A graphics card is mainly composed of a processor, GPU (Graphic Processing Unit), and memory.
The graphics card is in itself a small PC dedicated to graphics applications, independent of the rest of the PC, the only link being the information passing through the port graphic and food.
Choosing a card is based on its needs and its budget:
- For desktop applications, a map called "entry level" enough;
- For multimedia applications, a map can read the desired video format is imperative;
- For 3D video games (and generally all 3D applications), one more powerful is essential.

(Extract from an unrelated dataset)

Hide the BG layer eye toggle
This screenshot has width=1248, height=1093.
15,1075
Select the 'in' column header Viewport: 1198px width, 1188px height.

Structure of a graphics card
The essential component that will determine the performance of the graphics card is the GPU:
A modern GPU is based on different units calculation:
- Processors Flow
- Texturing units,
- Raster units (ROPS).
The most important are the processors flows over the number of processors flow is important, the GPU will be more powerful (for architecture).
The model number on the card is linked to the GPU.
To enable the GPU to store its calculations, there are memory:
- It varies in quantity:
- 256 MB enough for the tickets range of previous generations;
- 512 MB is sufficient for most current cards graphics;
- 1GB is needed for cards with a very powerful GPU, the GTX 280;
- Broadly speaking, the more you play in high resolution and filtering enabled, you need more memory.
- It varies in type:
- DDR2, DDR3, DDR4 or DDR5: The higher the figure, the greater the memory is fast. His type does not relate to that used for RAM PC: you can have a PC in DDR2 and DDR3 graphics card.
- Its frequency:
- Plus it is high, the card is more powerful.
Finally, to link GPU and memory is the memory bus.
The width of this bus is important: it may be 64, 128, 256, 384 and 512 bits: over the bus is large, most trade between the GPU and memory will be rapid. A map to 256-bit bus is efficient at a map of 128-bit bus for the same GPU.